Short exercise - Reproduce each of the entries below line by line, without changing a character, and omit the pictures.

--- BEGIN Entries ---

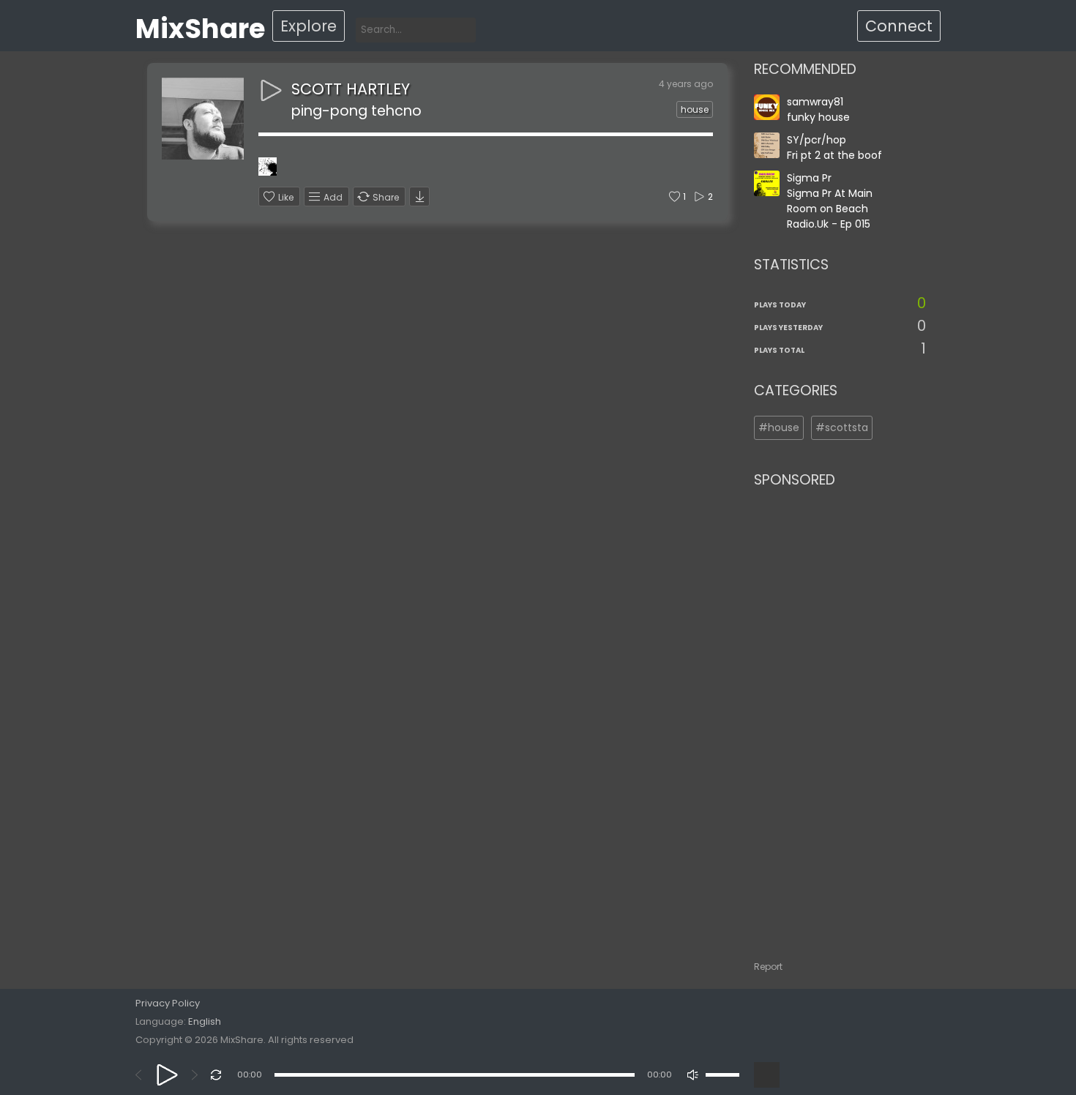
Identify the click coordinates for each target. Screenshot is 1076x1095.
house (695, 109)
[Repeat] (216, 1075)
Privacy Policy (167, 1003)
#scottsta (841, 427)
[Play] (167, 1075)
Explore (308, 26)
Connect (899, 26)
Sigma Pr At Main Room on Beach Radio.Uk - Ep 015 (830, 208)
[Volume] (722, 1075)
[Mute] (692, 1075)
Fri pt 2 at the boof (834, 155)
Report (768, 966)
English (204, 1021)
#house (778, 427)
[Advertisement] (840, 717)
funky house (818, 117)
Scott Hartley (350, 89)
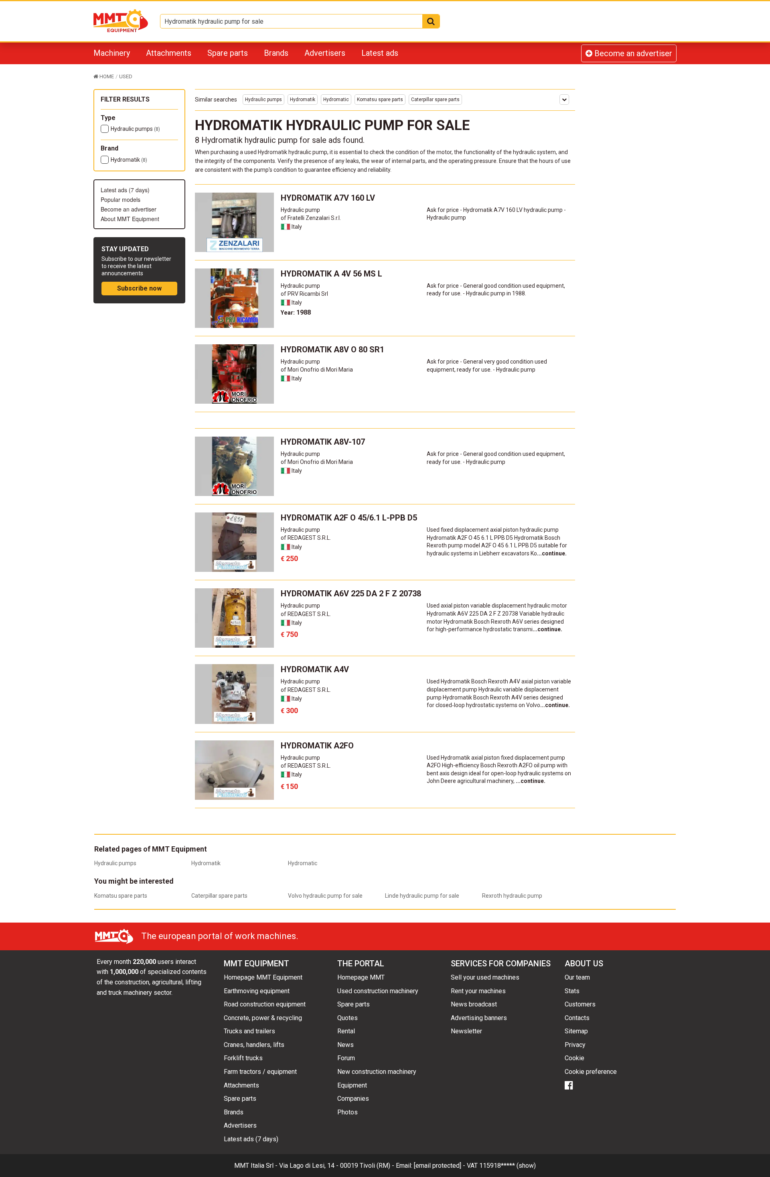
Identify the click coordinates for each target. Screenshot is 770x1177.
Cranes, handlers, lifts (254, 1045)
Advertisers (324, 53)
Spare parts (227, 53)
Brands (276, 53)
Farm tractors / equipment (260, 1071)
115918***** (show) (507, 1165)
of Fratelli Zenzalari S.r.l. (311, 218)
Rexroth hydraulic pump (512, 895)
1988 (296, 312)
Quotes (347, 1018)
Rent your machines (478, 991)
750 (289, 634)
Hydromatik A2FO (317, 745)
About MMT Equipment (130, 219)
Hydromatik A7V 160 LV (328, 198)
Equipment (352, 1085)
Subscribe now (139, 288)
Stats (572, 991)
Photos (347, 1112)
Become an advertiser (632, 53)
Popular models (120, 199)
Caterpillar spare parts (435, 99)
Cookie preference (591, 1071)
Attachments (168, 53)
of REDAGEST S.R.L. (306, 538)
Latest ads (379, 53)
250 (289, 558)
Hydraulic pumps (135, 129)
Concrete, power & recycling (263, 1018)
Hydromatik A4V (315, 669)
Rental (346, 1031)
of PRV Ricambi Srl (304, 294)
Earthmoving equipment (257, 991)
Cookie (574, 1058)
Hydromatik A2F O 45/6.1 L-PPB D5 (349, 517)
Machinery (111, 53)
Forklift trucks (243, 1058)
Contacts (577, 1018)
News (345, 1045)
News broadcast (474, 1004)
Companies (353, 1098)
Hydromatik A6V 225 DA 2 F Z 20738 (351, 593)
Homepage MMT (361, 977)
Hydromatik (129, 160)
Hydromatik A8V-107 (323, 442)
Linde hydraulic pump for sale (422, 895)
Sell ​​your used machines (485, 977)
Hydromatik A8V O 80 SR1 (332, 349)
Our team (577, 977)
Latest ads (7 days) (125, 190)
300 (289, 710)
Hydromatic (336, 99)
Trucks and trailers (249, 1031)
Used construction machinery (377, 991)
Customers (580, 1004)
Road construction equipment (265, 1004)
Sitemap (576, 1031)
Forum (346, 1058)
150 (289, 786)
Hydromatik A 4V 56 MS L (331, 273)
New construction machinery (376, 1071)
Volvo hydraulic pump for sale (325, 895)
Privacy (575, 1045)
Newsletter (466, 1031)
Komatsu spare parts (380, 99)
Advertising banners (479, 1018)
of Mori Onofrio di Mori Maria (317, 369)
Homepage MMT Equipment (263, 977)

--- END Entries ---

Task response -
Identify the click coordinates for each target. Screenshot is 1076x1095.
house (695, 109)
[Repeat] (216, 1075)
Privacy Policy (167, 1003)
#scottsta (841, 427)
[Play] (167, 1075)
Explore (308, 26)
Connect (899, 26)
Sigma Pr At Main Room on Beach Radio.Uk - Ep 015 (830, 208)
[Volume] (722, 1075)
[Mute] (692, 1075)
Fri pt 2 at the boof (834, 155)
Report (768, 966)
English (204, 1021)
#house (778, 427)
[Advertisement] (840, 717)
funky house (818, 117)
Scott Hartley (350, 89)
Identify the click coordinates for each target. Screenshot is 770x1177.
Cranes, handlers, lifts (254, 1045)
Advertisers (324, 53)
Spare parts (227, 53)
Brands (276, 53)
Farm tractors / equipment (260, 1071)
115918***** (show) (507, 1165)
of Fratelli Zenzalari S.r.l. (311, 218)
Rexroth hydraulic pump (512, 895)
1988 (296, 312)
Quotes (347, 1018)
Rent your machines (478, 991)
750 (289, 634)
Hydromatik A2FO (317, 745)
About MMT Equipment (130, 219)
Hydromatik A7V 160 LV (328, 198)
Equipment (352, 1085)
Subscribe now (139, 288)
Stats (572, 991)
Photos (347, 1112)
Become an advertiser (632, 53)
Popular models (120, 199)
Caterpillar spare parts (435, 99)
Cookie preference (591, 1071)
Attachments (168, 53)
of REDAGEST S.R.L. (306, 538)
Latest ads (379, 53)
250 (289, 558)
Hydraulic pumps (135, 129)
Concrete, power & recycling (263, 1018)
Hydromatik A4V (315, 669)
Rental (346, 1031)
of PRV Ricambi Srl (304, 294)
Earthmoving equipment (257, 991)
Cookie (574, 1058)
Hydromatik A2F O 45/6.1 L-PPB D5 (349, 517)
Machinery (111, 53)
Forklift trucks (243, 1058)
Contacts (577, 1018)
News (345, 1045)
News broadcast (474, 1004)
Companies (353, 1098)
Hydromatik A6V 225 DA 2 F Z 20738 (351, 593)
Homepage MMT (361, 977)
Hydromatik (129, 160)
Hydromatik A8V-107 (323, 442)
Linde hydraulic pump for sale (422, 895)
Sell ​​your used machines (485, 977)
Hydromatik A8V O 80 SR1 (332, 349)
Our team (577, 977)
Latest ads (7 days) (125, 190)
300 (289, 710)
Hydromatic (336, 99)
Trucks and trailers (249, 1031)
Used construction machinery (377, 991)
Customers (580, 1004)
Road construction equipment (265, 1004)
Sitemap (576, 1031)
Forum (346, 1058)
150 (289, 786)
Hydromatik A 4V 56 MS L (331, 273)
New construction machinery (376, 1071)
Volvo hydraulic pump for sale (325, 895)
Privacy (575, 1045)
Newsletter (466, 1031)
Komatsu spare parts (380, 99)
Advertising banners (479, 1018)
of Mori Onofrio di Mori Maria (317, 369)
Homepage MMT Equipment (263, 977)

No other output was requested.